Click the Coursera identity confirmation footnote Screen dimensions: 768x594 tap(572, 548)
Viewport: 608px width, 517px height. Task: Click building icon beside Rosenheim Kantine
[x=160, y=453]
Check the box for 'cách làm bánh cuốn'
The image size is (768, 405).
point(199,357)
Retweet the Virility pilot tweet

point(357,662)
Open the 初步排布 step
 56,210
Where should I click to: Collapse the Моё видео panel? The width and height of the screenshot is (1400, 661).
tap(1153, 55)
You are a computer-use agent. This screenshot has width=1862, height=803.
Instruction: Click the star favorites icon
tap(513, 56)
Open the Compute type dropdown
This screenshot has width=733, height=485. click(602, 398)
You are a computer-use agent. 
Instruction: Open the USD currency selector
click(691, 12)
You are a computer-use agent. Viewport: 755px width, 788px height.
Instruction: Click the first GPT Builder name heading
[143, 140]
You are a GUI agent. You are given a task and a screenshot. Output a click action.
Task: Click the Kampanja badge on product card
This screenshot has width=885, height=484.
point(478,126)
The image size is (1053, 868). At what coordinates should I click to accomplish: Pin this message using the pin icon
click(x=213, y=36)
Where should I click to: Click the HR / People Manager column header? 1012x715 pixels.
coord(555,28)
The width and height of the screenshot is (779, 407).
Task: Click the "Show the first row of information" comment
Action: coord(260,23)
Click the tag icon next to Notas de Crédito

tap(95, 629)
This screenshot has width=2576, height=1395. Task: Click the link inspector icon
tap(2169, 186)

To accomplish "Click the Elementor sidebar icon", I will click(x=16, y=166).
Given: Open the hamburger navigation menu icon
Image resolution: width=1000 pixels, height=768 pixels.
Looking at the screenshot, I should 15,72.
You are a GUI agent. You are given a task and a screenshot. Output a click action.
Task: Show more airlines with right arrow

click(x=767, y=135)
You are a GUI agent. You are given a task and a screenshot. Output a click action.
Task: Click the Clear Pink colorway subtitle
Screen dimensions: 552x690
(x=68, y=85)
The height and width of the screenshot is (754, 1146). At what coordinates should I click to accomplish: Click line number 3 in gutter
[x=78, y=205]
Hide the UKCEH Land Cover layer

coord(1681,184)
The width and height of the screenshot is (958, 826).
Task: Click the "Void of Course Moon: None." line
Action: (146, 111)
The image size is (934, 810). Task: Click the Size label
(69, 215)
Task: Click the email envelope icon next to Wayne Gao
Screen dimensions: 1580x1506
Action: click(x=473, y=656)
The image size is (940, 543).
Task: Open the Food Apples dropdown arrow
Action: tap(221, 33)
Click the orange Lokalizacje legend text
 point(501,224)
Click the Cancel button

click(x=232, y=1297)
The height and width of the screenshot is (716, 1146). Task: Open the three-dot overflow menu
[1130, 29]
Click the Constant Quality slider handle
-*-
▶ TASK OBJECTIVE
What you return must match the listing above exactly, with every line included.

▶ EXERCISE RESPONSE
Click the Coursera identity confirmation footnote Screen dimensions: 768x594 tap(572, 548)
Viewport: 608px width, 517px height. Task: Click building icon beside Rosenheim Kantine
[x=160, y=453]
Check the box for 'cách làm bánh cuốn'
The image size is (768, 405).
point(199,357)
Retweet the Virility pilot tweet

point(357,662)
Open the 初步排布 step
 56,210
Where should I click to: Collapse the Моё видео panel? The width and height of the screenshot is (1400, 661).
tap(1153, 55)
You are a computer-use agent. This screenshot has width=1862, height=803.
Instruction: Click the star favorites icon
tap(513, 56)
Open the Compute type dropdown
This screenshot has width=733, height=485. click(602, 398)
You are a computer-use agent. 
Instruction: Open the USD currency selector
click(691, 12)
You are a computer-use agent. Viewport: 755px width, 788px height.
Instruction: Click the first GPT Builder name heading
[143, 140]
You are a GUI agent. You are given a task and a screenshot. Output a click action.
Task: Click the Kampanja badge on product card
This screenshot has width=885, height=484.
point(478,126)
The image size is (1053, 868). At what coordinates should I click to accomplish: Pin this message using the pin icon
click(x=213, y=36)
Where should I click to: Click the HR / People Manager column header? 1012x715 pixels.
coord(555,28)
The width and height of the screenshot is (779, 407).
Task: Click the "Show the first row of information" comment
Action: coord(260,23)
Click the tag icon next to Notas de Crédito

tap(95, 629)
This screenshot has width=2576, height=1395. Task: Click the link inspector icon
tap(2169, 186)

To accomplish "Click the Elementor sidebar icon", I will click(x=16, y=166).
Given: Open the hamburger navigation menu icon
Image resolution: width=1000 pixels, height=768 pixels.
Looking at the screenshot, I should 15,72.
You are a GUI agent. You are given a task and a screenshot. Output a click action.
Task: Show more airlines with right arrow

click(x=767, y=135)
You are a GUI agent. You are given a task and a screenshot. Output a click action.
Task: Click the Clear Pink colorway subtitle
Screen dimensions: 552x690
(x=68, y=85)
The height and width of the screenshot is (754, 1146). At what coordinates should I click to accomplish: Click line number 3 in gutter
[x=78, y=205]
Hide the UKCEH Land Cover layer

coord(1681,184)
The width and height of the screenshot is (958, 826).
Task: Click the "Void of Course Moon: None." line
Action: (146, 111)
The image size is (934, 810). Task: Click the Size label
(69, 215)
Task: Click the email envelope icon next to Wayne Gao
Screen dimensions: 1580x1506
Action: click(x=473, y=656)
The image size is (940, 543).
Task: Open the Food Apples dropdown arrow
Action: tap(221, 33)
Click the orange Lokalizacje legend text
 point(501,224)
Click the Cancel button

click(x=232, y=1297)
The height and width of the screenshot is (716, 1146). Task: Open the three-dot overflow menu
[1130, 29]
Click the Constant Quality slider handle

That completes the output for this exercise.